Shrug Shoulders, Smile Awkwardly

4 Aug

When I was living overseas, I figured that if I ever wrote a travel book, I would have to call it “A Land Where No One Makes Change.” Where I lived in the Indian Himalayas, everything was a cash economy. Yet strangely, no storekeeper EVER had change for your big 500 rupee bills. Were they lying? Or was there a deeper reason?

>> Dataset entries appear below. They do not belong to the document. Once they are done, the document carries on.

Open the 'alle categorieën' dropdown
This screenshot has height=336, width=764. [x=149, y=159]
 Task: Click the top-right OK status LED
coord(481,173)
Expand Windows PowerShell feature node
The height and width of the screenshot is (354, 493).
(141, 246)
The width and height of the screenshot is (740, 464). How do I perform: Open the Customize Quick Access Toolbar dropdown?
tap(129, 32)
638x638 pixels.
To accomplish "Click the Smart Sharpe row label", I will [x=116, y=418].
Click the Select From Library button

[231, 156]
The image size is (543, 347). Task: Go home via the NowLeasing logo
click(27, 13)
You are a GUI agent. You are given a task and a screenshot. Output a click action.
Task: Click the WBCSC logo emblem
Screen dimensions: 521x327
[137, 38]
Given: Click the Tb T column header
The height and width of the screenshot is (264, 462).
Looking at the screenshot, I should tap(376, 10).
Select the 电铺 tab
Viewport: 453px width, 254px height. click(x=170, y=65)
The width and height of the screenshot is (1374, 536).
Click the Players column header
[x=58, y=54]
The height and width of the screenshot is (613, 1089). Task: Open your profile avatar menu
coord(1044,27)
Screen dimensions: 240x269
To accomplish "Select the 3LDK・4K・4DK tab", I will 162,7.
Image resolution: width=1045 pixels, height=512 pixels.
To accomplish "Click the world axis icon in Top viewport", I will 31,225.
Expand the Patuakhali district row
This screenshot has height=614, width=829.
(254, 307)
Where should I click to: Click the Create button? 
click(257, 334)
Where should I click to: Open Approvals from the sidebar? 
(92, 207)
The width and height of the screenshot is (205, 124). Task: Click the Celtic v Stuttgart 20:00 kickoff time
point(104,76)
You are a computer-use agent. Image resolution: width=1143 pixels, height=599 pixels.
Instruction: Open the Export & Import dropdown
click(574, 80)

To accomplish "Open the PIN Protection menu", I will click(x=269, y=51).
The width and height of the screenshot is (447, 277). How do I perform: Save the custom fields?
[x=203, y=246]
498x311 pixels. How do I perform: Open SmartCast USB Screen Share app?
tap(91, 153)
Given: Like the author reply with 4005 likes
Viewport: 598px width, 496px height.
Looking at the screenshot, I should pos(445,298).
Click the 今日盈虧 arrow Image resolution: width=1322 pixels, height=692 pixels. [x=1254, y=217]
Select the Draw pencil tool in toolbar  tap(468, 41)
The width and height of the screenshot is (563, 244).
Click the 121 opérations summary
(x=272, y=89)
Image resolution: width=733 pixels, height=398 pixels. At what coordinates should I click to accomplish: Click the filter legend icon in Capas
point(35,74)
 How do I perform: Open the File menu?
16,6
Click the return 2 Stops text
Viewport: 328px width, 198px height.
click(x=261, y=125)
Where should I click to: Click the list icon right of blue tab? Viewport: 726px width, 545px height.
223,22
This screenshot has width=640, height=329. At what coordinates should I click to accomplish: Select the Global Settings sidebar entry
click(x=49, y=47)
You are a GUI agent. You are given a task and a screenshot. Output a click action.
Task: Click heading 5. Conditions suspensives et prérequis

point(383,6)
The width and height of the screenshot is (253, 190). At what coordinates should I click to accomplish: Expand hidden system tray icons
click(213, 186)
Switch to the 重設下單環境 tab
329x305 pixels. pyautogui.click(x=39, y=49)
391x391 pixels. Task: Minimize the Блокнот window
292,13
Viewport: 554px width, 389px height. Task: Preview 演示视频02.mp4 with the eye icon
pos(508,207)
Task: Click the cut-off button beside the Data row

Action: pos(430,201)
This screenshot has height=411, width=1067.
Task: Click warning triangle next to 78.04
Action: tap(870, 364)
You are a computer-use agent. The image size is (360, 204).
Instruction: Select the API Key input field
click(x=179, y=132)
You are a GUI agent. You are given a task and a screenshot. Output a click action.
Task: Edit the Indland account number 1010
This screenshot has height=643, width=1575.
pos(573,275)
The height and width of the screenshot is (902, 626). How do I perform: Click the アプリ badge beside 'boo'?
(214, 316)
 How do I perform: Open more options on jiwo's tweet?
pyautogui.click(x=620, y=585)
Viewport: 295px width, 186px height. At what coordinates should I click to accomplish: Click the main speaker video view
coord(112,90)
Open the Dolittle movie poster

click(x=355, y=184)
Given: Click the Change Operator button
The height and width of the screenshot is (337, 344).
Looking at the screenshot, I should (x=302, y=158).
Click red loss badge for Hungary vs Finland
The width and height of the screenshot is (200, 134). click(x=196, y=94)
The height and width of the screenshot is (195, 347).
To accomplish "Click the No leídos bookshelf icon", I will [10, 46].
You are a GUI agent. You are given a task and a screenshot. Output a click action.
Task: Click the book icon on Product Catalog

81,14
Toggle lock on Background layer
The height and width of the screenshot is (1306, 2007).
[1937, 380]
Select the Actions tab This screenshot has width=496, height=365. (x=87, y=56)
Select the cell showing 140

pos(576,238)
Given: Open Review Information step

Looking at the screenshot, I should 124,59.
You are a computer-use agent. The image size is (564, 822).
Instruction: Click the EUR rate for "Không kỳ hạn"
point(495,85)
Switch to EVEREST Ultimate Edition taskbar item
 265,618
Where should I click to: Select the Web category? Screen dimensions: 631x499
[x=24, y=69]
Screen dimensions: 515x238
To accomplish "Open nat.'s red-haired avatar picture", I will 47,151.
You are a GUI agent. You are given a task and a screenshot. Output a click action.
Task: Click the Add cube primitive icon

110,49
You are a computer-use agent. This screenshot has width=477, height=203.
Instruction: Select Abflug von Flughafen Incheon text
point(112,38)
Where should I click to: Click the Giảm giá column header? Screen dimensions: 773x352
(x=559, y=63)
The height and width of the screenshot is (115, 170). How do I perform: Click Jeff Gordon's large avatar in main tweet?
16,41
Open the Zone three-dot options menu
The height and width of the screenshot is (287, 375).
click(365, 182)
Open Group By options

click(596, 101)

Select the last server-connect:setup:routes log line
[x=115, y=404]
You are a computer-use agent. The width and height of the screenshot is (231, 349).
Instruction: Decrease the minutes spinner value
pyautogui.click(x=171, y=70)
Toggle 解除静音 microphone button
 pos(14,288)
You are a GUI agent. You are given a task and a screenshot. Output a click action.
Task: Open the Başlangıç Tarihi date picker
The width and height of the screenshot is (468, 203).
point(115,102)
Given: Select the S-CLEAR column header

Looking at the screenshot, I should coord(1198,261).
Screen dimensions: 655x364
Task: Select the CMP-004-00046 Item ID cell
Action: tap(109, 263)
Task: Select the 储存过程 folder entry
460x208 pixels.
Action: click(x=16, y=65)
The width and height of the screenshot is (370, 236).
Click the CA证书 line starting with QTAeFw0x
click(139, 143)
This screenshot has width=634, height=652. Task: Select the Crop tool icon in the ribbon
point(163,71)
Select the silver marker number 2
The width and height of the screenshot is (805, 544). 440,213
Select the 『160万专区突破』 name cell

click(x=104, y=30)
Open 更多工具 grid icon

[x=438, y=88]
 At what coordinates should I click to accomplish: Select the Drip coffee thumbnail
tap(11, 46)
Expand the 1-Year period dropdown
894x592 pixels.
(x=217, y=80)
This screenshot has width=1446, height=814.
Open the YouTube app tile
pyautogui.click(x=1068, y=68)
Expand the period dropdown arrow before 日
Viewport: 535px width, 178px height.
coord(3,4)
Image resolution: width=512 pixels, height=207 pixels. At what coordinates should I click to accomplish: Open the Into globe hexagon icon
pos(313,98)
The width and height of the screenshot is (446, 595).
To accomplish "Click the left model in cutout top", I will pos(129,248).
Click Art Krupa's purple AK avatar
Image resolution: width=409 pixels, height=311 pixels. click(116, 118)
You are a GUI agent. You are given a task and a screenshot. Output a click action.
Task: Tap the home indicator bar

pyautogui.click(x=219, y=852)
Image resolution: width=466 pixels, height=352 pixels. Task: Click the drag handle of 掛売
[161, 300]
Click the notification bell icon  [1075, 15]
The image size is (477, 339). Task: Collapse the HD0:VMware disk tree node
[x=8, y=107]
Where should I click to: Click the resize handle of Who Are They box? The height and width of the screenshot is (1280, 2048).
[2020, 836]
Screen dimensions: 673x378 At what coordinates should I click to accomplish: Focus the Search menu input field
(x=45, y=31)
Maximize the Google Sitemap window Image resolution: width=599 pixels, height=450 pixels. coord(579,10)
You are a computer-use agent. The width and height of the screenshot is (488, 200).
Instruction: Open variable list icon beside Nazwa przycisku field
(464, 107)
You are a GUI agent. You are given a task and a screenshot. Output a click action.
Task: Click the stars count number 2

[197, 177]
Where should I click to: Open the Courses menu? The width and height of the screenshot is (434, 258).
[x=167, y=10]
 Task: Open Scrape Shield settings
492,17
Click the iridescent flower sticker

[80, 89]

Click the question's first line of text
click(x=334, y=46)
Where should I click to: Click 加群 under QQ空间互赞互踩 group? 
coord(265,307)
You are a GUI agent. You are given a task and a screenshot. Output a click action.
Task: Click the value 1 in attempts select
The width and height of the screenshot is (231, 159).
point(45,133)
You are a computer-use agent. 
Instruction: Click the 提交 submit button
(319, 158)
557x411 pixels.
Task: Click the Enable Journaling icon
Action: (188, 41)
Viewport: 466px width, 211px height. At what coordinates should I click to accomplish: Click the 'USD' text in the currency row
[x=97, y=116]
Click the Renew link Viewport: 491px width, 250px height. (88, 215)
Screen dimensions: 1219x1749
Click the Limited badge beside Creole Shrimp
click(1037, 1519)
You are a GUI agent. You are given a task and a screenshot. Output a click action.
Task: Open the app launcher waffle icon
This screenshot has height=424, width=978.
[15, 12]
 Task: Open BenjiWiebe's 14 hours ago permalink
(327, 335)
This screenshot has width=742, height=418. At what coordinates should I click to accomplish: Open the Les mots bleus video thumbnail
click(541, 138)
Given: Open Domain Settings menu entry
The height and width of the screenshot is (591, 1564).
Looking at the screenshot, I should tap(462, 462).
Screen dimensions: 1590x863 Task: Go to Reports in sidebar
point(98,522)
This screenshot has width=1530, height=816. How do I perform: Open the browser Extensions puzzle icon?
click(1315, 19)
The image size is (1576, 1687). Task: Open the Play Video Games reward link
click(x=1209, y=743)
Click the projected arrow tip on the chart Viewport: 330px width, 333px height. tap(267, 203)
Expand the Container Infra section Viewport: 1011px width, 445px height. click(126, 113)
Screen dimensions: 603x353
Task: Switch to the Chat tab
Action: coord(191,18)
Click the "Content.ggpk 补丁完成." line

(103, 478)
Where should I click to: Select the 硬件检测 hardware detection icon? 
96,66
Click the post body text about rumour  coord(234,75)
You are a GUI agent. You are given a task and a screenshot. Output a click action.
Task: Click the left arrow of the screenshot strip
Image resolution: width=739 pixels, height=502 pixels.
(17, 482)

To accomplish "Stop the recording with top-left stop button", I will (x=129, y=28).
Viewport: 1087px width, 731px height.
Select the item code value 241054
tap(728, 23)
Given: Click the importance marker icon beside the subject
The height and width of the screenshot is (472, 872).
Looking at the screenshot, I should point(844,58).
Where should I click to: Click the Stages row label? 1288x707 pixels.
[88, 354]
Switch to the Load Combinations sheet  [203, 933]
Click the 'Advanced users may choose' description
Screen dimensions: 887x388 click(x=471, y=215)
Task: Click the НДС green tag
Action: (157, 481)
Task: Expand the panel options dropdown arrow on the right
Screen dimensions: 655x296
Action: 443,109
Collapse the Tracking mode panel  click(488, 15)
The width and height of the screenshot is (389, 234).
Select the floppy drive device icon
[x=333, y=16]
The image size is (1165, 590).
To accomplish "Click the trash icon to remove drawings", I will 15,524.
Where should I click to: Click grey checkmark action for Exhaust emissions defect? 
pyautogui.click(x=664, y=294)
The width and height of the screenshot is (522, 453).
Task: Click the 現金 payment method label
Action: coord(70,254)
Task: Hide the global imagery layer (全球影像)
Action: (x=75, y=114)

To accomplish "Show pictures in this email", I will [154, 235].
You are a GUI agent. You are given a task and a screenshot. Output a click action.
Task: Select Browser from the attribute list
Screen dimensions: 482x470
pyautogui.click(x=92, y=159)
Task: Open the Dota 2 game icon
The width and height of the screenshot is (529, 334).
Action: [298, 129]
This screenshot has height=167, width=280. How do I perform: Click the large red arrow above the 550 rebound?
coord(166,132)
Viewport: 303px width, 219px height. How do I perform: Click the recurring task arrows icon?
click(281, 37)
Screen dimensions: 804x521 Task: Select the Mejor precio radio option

To preface this, I was working in Uttarakhand State about 15 years ago, but I just bet this is still the case. Lot of things changed while I was living in Mussoorie. First off, they changed the state name from Uttaranchal to Uttarakhand (Northern Valley to Valley of the Gods… I think), we finally got a real pizza place (Dominos is frickin’ gourmet compared to sweet tomato sauce on baked bread), and our very own cafe (Barista). I’m sure I wouldn’t recognize the Buz (bazaar) if I went back.

However, I bet few people have credit card readers, and most of the stores will have difficulty making change for a 500 rupee note. Now, for my Western readers, if you do the calculation, that’s only US $6.67. However, the purchasing power of that note in the hills is closer to $13-20! To explain, I was making $3600/year – that put me in the poverty range back home in America, but made me upper middle class in the mountains. I had two servants (a housekeeper and a laundry man) and a 43-year-old Bajaj green scooter that I called the Hulk (it was mean, green, and dangerous to ride).

Of course, I didn’t pay for my apartment or utilities, so there was some benefits. However, I saved up enough cash even on that little to pay for a round-trip plane ticket back home! THAT’S how far my US Poverty Level salary extended. So when you’re going to a storekeeper than maybe makes… oh, Rs.100-200/day and has to pay rent, food, fuel, and take care of their elderly mother singing bhajans (hymns) all day, that burns out fast. Gee, I wonder why they couldn’t make change for a note that equaled a week’s profit?!

So when I see signs in the US saying, “We can’t make change,” that’s where my mind goes. It didn’t help that the ATM machine only kicked out 500 rupee notes, so if you wanted change, you went to the “grocery stores” or you waited in “line” at the bank. NOTE: neither of those statements are accurate. “Sardarji’s” was the size of a big closet and crammed to the ceiling with packaged groceries, with fruits and veggies on top of other shelves crammed with stuff. If something didn’t sell, it stayed there… forever. That wasn’t even the name of the store: it was “Harkrishan Store” and it was run by a father and son who were both Sikhs. So since “sardar” is the (insulting) nickname for Sikhs, you soften it by giving it the honorific “-ji.” Also, no one ever lined up at the bank teller; they just moved as a mob to get to the front. Not always the case in India, but at my bank, yes.

In the US, I rarely use cash–everyone has card readers, except for the rare exceptions of the dive bar I frequent weekly–and that has more to do with the economic hit they took for being closed for three months. They couldn’t afford to pay their fees!